:: AIM OF THE EXERCISE ::
Pick out every line of the items below that contains the string "This" and copy each one. Case counts.

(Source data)

----

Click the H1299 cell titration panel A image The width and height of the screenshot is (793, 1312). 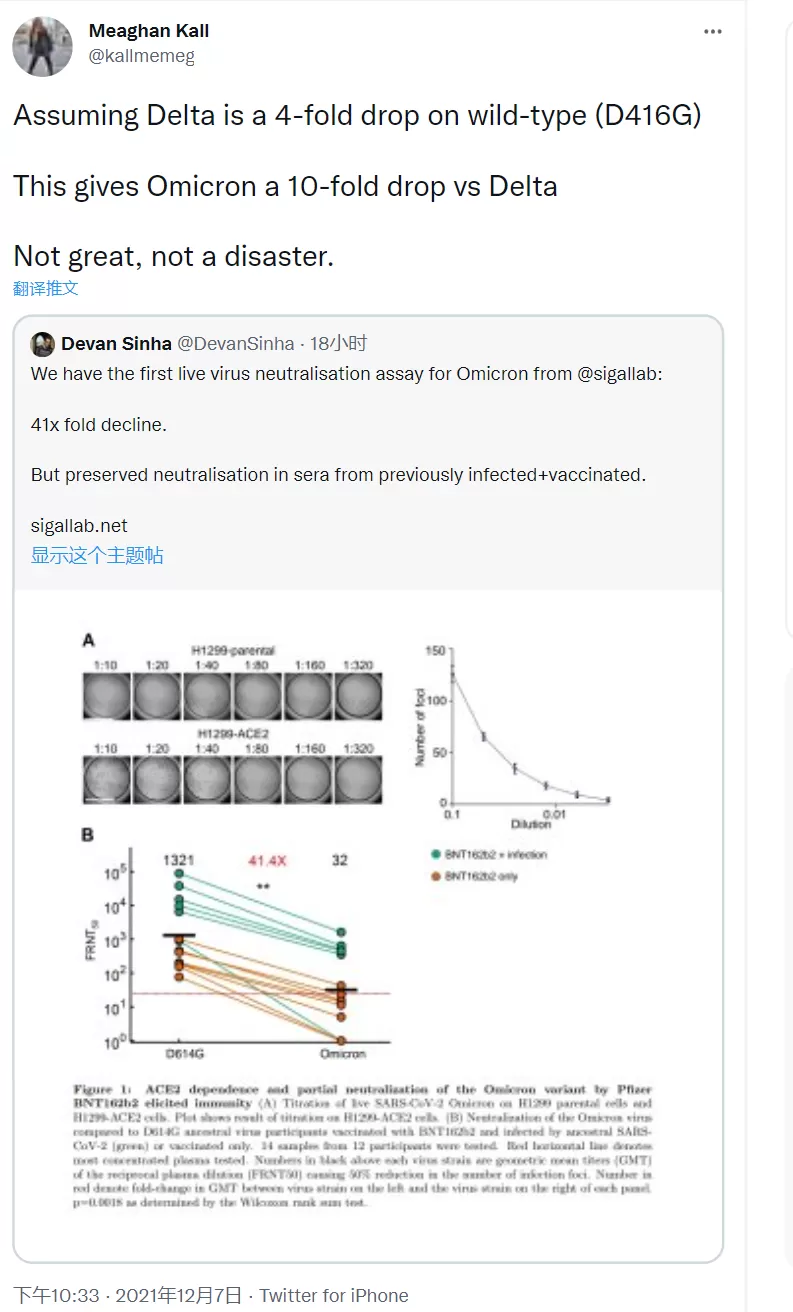[x=232, y=719]
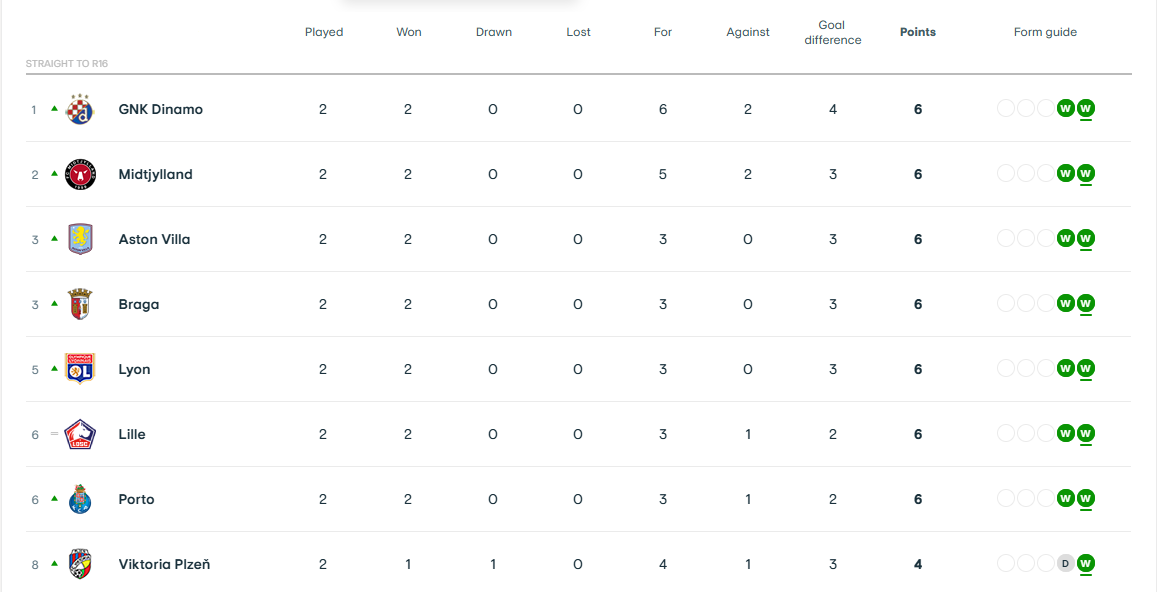Open the Aston Villa team link
The image size is (1157, 592).
pos(154,239)
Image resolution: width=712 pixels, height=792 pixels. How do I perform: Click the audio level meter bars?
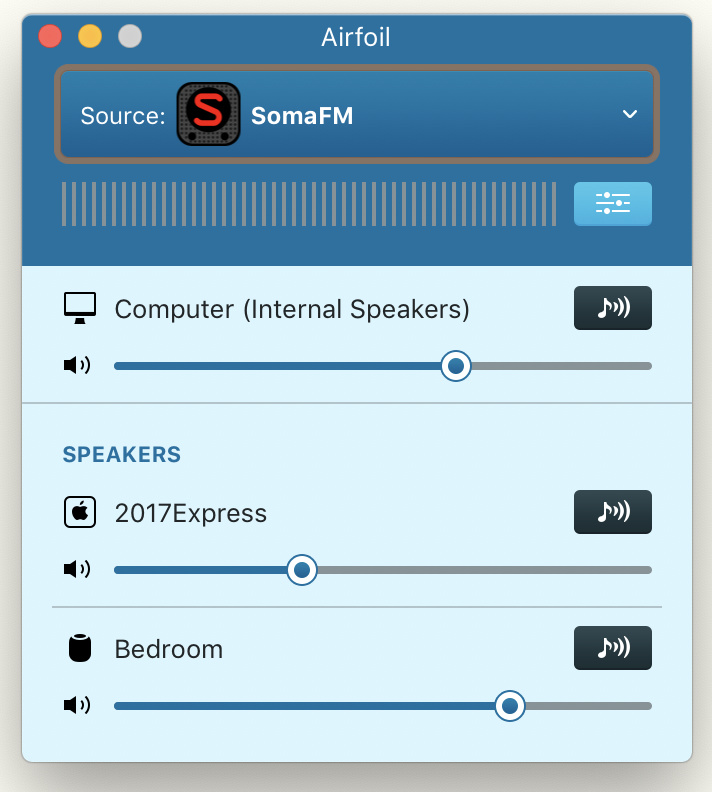coord(309,204)
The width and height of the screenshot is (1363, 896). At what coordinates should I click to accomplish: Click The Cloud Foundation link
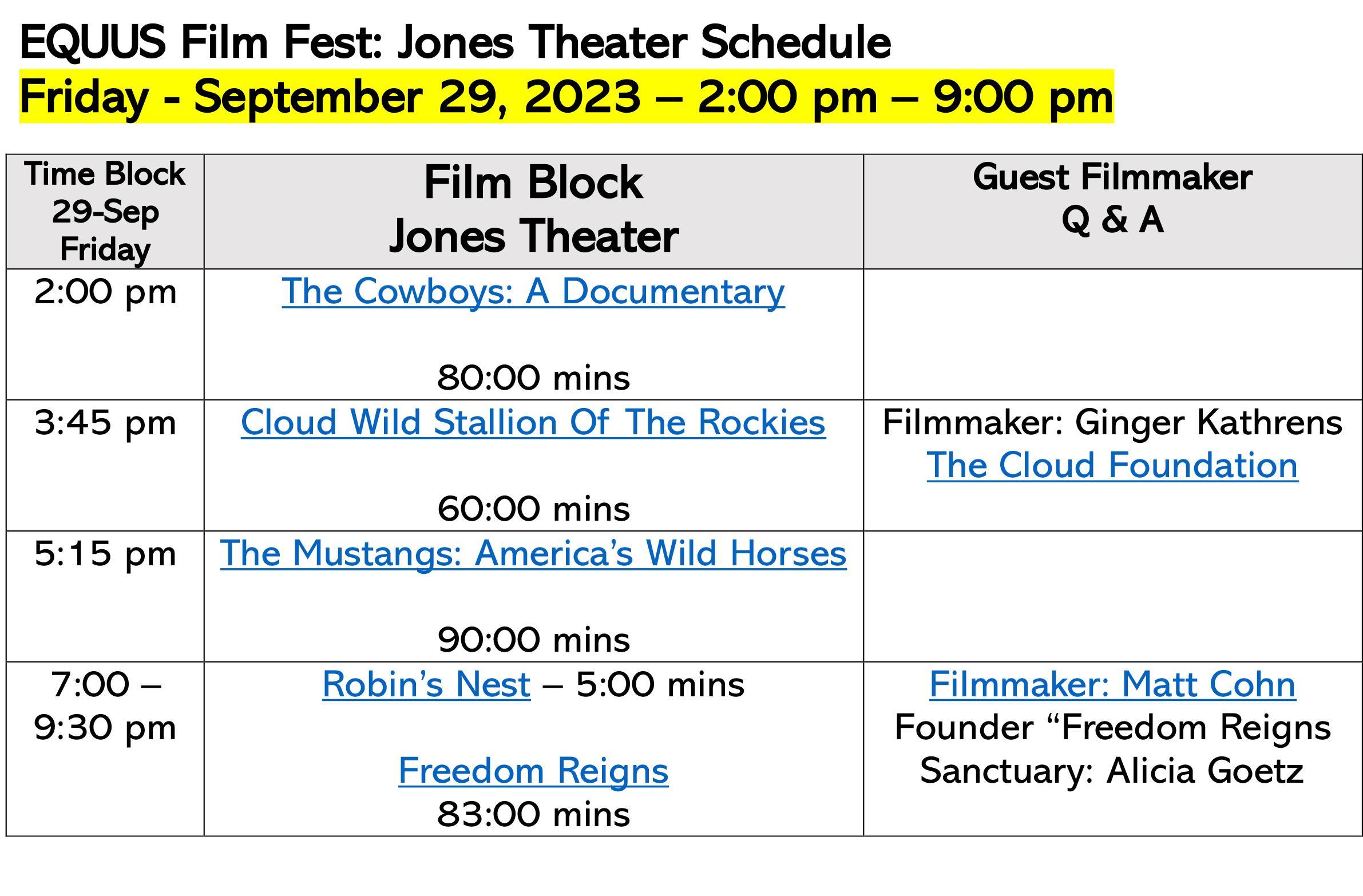pos(1112,465)
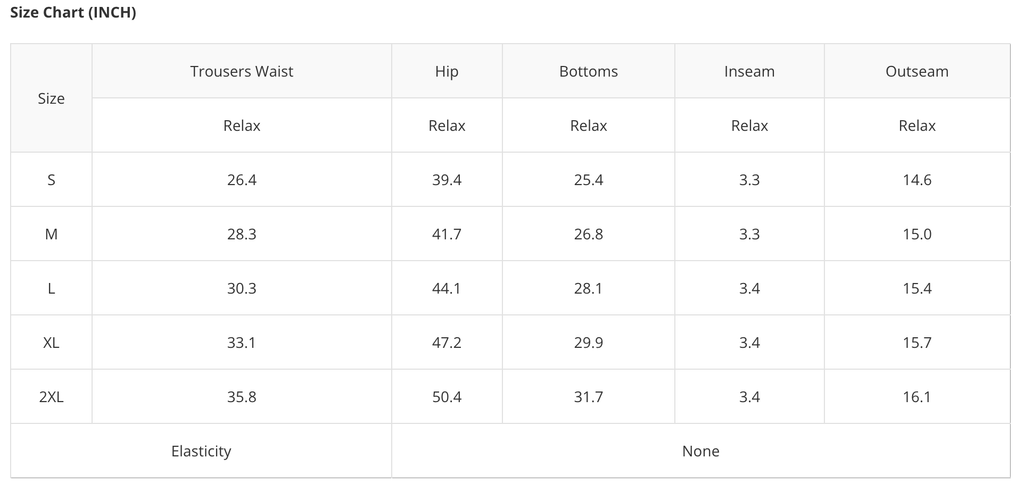1024x500 pixels.
Task: Select bottoms value 29.9 for size XL
Action: 588,342
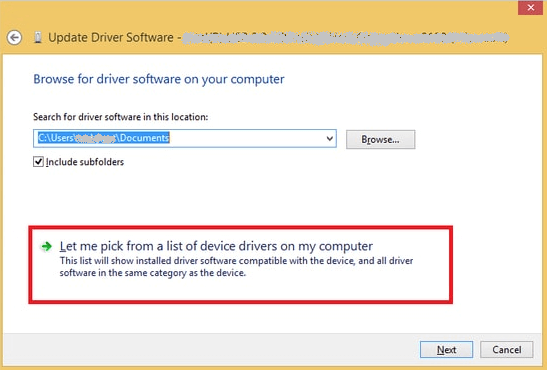Select the highlighted Documents path text
The width and height of the screenshot is (548, 370).
pos(103,138)
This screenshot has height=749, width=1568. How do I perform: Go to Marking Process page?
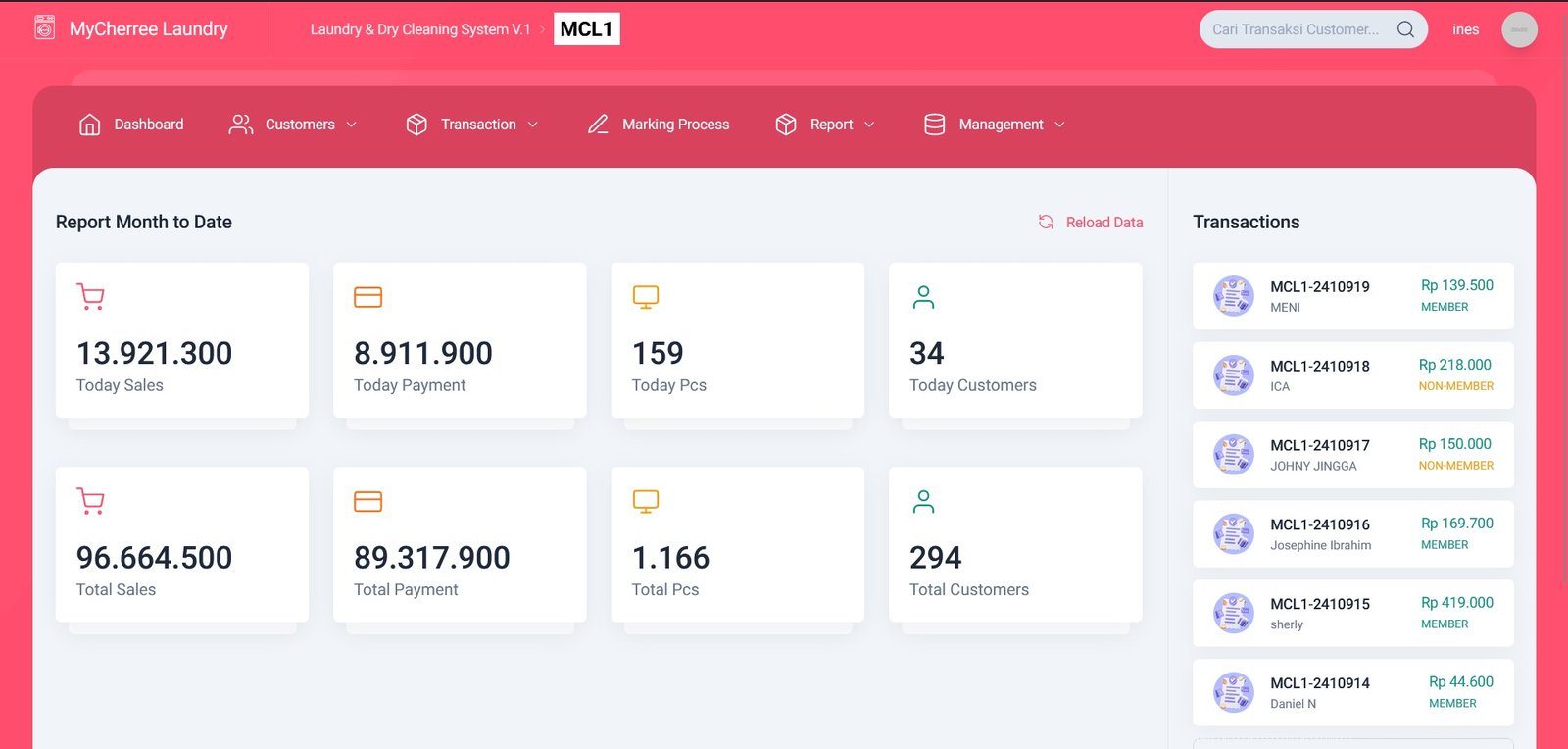[659, 125]
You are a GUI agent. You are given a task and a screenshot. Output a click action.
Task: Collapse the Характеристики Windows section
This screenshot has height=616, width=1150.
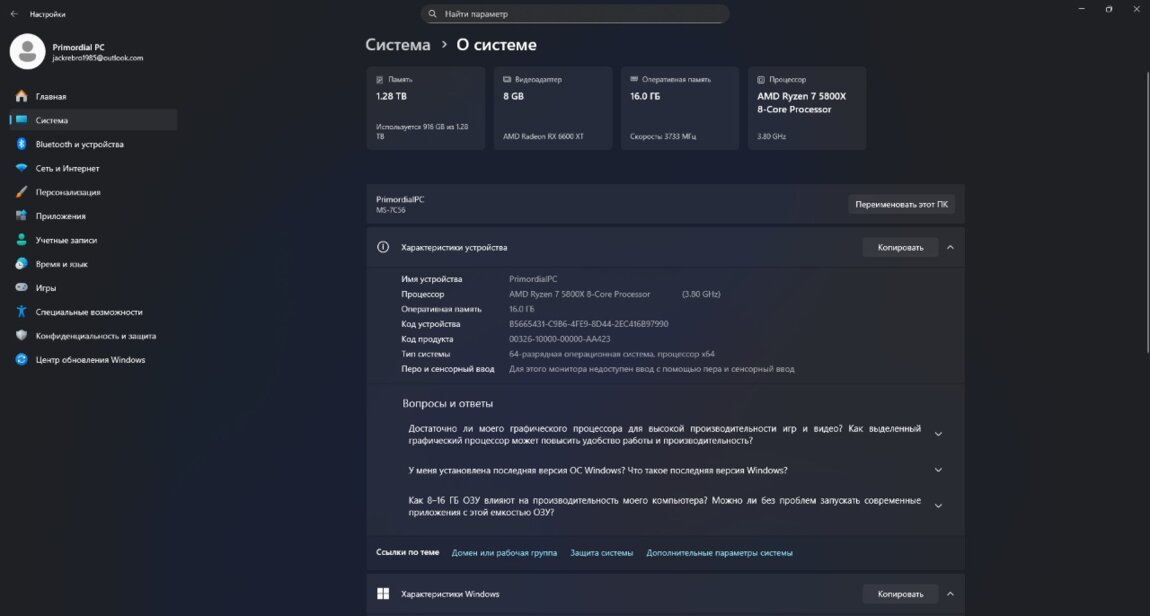(950, 594)
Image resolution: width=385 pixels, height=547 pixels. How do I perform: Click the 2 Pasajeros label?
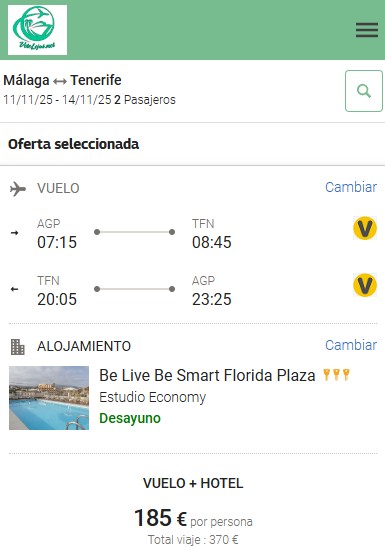[x=145, y=100]
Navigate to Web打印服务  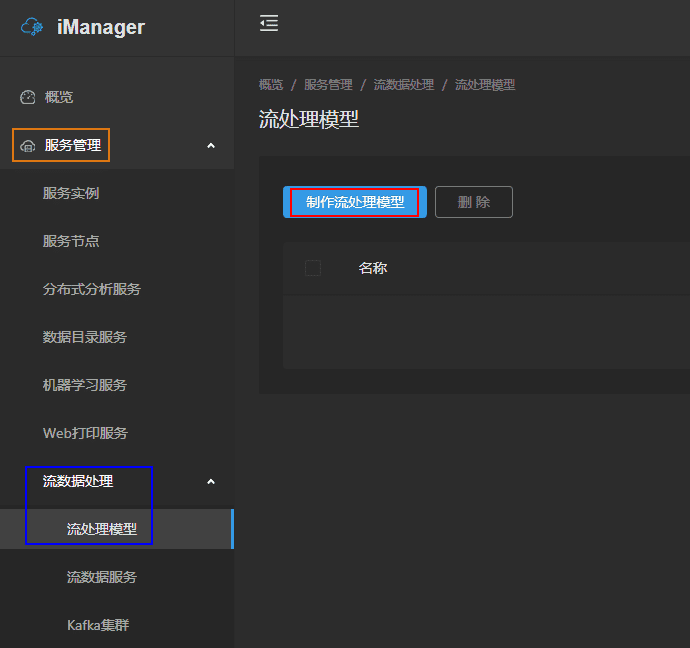pos(85,434)
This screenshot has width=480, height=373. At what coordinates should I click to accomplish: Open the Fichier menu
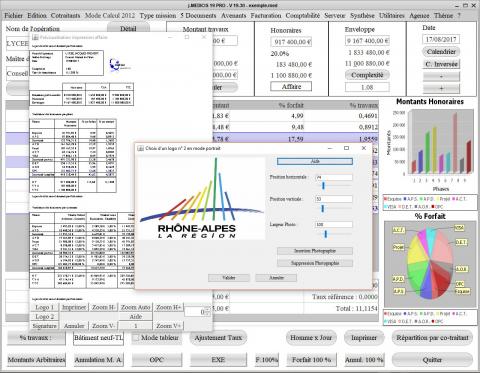[13, 16]
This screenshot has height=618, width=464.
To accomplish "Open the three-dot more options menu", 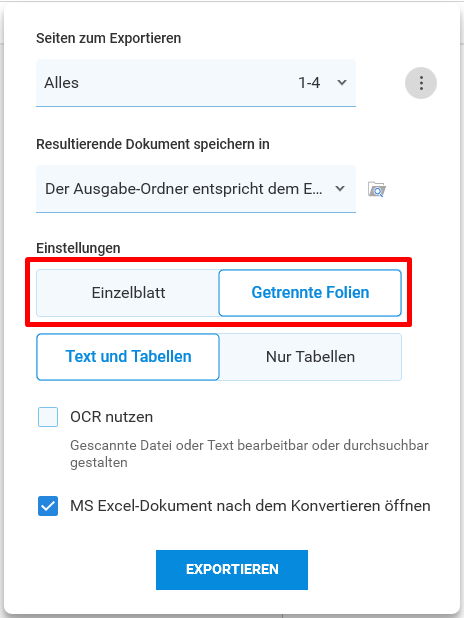I will click(x=421, y=83).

----

:: PROBLEM SOLUTION ::
This screenshot has height=749, width=1568. How do I perform: Go to Marking Process page?
This screenshot has height=616, width=1150.
This screenshot has width=480, height=373. At what coordinates should I click to accomplish: Open the Fichier menu
This screenshot has height=618, width=464.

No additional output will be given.